O imitador inigualável
Recomendo
Thomas Bernhard é um mestre do subtexto. Ainda que o romance e a novela tenham espaço para desenvolver todo um arsenal (o que explica também a máxima do Cortázar que diz que o romance se ganha por pontos), é no texto brevíssimo bernhardiano que o nocaute é desautorizado, preferindo algumas cutucadas sutis. Estamos no terreno de situações que geram consequências a fogo brando, criando espaço para um tom entre irônico e acidental, como se o autor abrisse um mapa e apontasse lugares que encontram endereços sem saída. Em alguns contos, o absurdo tem um tom de fábula moderna. Em outros, uma pegada que pode lembrar, vagamente, esquetes do Monty Python. Exemplo como em “Espeleólogos”, que se dedicam a estudar cavernas e se perdem: (...) Como, porém, já no final de setembro ainda não houvessem retornado da caverna, formou-se uma equipe de salvamento, que, sob o nome de Equipe de Salvamento de Espeleólogos, lançou-se caverna adentro para ir em socorro daqueles espeleólogos que, originalmente, tinham entrado na caverna no final de agosto.

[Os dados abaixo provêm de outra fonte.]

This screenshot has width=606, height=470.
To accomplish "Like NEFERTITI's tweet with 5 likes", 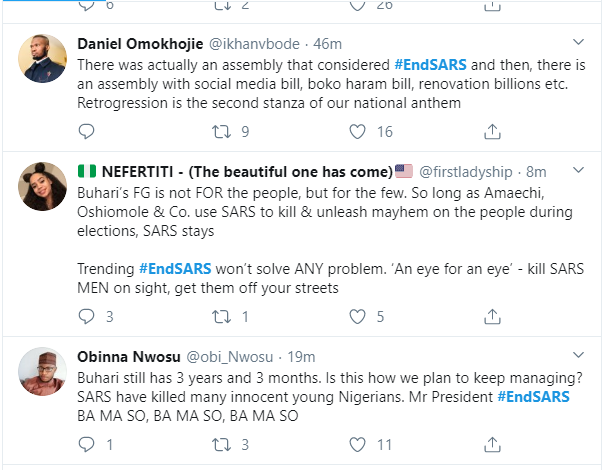I will click(x=357, y=317).
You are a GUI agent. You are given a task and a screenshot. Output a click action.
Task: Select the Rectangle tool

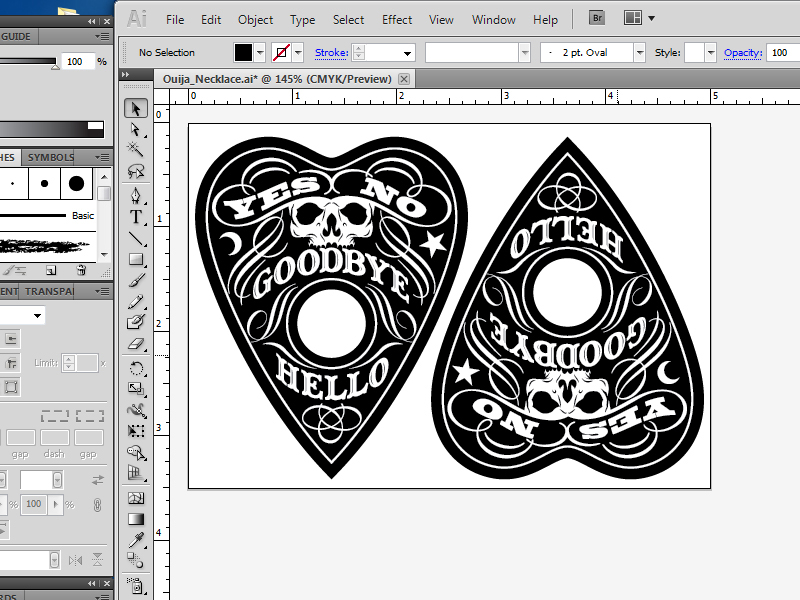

Contudo, em meados de outubro, tampouco essa Equipe de Salvamento de Espeleólogos retornara da caverna, o que motivou o governo estadual de Salzburgo a enviar uma segunda Equipe de Salvamento de Espeleólogos para dentro da caverna. Essa segunda Equipe de Salvamento de Espeleólogos compunha-se dos homens mais fortes e corajosos do estado, munidos dos mais modernos equipamentos de salvamento em caverna, como se diz. Exatamente como a primeira, essa segunda Equipe de Salvamento de Espeleólogos de fato adentrou a caverna como planejado, mas ainda não havia saído de lá no começo de dezembro. Em consequência disso, o departamento responsável por espeleologia do governo estadual de Salzburgo incumbiu uma construtora de Pongau de emparedar a caverna entre Taxenbach e Schwarzach, o que foi feito antes do início do novo ano.” É claro que citar conto por conto aqui seria contraproducente. O fato é que nessas narrativas, Bernhard opera por um exaustivo registro de fatores históricos e coletivos pesando sobre uma opressão individual. O registro neutro que engloba uma série de infortúnios como incêndios, desastres naturais, enforcamentos, brigas por herança, que, lidos em conjunto, dá uma sensação do absurdo com que nos movemos na modernidade. Uma condição humana muitas vezes mesquinha e ridícula, com que o indivíduo se move na sombra da história.